Items from a dataset:

»»

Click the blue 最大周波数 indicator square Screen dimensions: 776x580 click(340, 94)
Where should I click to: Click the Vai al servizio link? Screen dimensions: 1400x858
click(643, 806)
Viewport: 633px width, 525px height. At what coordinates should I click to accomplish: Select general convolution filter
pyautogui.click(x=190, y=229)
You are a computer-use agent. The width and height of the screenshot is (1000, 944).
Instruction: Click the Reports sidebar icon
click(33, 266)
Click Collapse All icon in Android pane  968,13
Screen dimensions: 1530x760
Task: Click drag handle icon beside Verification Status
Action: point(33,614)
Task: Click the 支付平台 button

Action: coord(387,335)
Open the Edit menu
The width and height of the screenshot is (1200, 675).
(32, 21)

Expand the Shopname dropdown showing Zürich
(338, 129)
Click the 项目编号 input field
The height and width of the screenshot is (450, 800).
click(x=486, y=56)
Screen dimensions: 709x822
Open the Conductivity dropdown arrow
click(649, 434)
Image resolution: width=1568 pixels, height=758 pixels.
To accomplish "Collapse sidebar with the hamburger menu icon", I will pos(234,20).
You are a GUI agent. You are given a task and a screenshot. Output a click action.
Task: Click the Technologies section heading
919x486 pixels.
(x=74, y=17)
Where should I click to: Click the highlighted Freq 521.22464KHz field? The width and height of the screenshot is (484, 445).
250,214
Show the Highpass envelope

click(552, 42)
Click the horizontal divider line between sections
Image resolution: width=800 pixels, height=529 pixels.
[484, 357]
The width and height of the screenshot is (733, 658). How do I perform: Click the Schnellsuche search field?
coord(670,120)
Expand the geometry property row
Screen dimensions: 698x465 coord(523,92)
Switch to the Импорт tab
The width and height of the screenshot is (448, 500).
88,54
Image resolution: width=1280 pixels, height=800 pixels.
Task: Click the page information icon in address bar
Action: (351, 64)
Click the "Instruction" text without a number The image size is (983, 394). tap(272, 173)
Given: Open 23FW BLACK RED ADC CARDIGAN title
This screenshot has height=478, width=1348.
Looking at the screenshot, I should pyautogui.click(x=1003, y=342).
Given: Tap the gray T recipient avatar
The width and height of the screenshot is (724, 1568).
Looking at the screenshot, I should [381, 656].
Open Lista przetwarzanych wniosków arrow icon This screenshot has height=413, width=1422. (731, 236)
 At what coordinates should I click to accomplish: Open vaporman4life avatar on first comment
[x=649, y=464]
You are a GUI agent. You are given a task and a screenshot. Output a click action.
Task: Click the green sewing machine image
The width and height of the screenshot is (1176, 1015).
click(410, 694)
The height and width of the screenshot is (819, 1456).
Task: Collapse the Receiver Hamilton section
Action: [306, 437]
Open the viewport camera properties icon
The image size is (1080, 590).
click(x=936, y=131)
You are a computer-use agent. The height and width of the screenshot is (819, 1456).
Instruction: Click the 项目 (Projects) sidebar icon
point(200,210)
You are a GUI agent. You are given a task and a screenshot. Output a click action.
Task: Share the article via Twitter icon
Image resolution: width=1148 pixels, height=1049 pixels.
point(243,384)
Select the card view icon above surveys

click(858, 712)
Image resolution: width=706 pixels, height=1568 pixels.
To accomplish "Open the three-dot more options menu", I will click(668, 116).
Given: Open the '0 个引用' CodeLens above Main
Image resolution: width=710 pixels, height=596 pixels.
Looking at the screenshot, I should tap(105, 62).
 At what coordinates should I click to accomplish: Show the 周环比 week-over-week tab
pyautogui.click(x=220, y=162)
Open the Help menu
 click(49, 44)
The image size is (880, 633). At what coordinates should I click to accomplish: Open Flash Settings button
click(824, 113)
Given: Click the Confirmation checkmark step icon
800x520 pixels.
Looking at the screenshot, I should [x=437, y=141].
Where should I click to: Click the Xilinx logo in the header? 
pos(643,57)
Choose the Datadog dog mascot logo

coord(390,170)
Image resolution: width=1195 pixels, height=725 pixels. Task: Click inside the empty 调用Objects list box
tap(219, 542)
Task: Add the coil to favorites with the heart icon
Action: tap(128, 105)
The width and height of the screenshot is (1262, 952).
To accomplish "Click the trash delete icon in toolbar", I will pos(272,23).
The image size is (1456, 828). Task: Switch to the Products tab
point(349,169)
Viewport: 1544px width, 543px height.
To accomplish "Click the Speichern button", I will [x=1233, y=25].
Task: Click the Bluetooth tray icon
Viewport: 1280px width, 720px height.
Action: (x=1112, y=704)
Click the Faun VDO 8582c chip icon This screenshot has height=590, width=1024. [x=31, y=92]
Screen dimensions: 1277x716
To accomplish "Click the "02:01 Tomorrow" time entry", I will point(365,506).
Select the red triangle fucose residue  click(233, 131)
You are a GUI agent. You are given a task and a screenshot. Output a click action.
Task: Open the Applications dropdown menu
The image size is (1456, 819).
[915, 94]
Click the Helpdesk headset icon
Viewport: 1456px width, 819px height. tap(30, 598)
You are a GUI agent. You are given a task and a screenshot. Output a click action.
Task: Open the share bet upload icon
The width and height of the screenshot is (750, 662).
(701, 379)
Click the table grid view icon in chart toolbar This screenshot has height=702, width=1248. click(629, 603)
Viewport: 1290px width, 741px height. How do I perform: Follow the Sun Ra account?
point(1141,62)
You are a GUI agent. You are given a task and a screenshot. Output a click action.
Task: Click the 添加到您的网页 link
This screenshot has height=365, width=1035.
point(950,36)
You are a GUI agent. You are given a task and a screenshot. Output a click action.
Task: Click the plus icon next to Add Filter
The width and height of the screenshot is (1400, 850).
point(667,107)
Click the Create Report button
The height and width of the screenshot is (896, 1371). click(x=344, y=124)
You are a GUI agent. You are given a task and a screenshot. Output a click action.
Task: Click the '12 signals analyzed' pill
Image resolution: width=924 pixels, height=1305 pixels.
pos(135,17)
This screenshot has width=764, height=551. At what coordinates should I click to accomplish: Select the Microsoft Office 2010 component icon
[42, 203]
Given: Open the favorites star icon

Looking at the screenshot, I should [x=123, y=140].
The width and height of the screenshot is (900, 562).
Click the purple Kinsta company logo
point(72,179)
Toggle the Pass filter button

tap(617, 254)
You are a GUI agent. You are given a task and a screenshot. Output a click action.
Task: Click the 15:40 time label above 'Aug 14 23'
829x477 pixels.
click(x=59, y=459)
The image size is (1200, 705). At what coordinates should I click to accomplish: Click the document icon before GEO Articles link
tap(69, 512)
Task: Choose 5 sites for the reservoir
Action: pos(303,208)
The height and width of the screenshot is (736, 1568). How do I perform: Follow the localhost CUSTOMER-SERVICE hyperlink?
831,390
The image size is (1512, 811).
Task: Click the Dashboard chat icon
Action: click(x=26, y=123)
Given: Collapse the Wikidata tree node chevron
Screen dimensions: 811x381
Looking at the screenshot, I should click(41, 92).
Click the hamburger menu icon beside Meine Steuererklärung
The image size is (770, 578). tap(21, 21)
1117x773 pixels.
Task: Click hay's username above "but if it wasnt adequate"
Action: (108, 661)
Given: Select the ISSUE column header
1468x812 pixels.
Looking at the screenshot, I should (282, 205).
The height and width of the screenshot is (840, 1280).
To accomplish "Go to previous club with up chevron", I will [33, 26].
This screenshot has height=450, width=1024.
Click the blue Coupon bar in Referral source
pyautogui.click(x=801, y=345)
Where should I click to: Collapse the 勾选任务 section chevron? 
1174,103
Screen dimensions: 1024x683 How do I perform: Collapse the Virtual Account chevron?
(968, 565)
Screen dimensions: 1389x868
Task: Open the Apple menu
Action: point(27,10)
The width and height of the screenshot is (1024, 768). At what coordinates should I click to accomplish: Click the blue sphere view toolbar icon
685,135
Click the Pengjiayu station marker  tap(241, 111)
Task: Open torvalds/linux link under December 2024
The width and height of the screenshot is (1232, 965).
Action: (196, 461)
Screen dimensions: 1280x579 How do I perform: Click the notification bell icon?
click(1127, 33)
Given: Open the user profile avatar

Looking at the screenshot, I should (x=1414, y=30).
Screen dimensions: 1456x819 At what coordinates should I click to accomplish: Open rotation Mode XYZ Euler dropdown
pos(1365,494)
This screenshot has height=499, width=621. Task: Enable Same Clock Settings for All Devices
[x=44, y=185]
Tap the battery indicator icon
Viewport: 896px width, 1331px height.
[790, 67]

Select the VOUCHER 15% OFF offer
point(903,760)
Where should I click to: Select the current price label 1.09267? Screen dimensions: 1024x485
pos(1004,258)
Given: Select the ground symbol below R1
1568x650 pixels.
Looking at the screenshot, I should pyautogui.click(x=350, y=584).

««

| PROBLEM TO WORK ON |
Rewrite the lines of the items from the line containing "Viewport: 1544px width, 543px height." through the line containing "Action: (x=1112, y=704)" as a Markdown table with the columns Row and Line, numbering each line and leaving out blank lines.

| EXERCISE RESPONSE |
| Row | Line |
|---|---|
| 1 | Viewport: 1544px width, 543px height. |
| 2 | To accomplish "Click the Speichern button", I will [x=1233, y=25]. |
| 3 | Task: Click the Bluetooth tray icon |
| 4 | Viewport: 1280px width, 720px height. |
| 5 | Action: (x=1112, y=704) |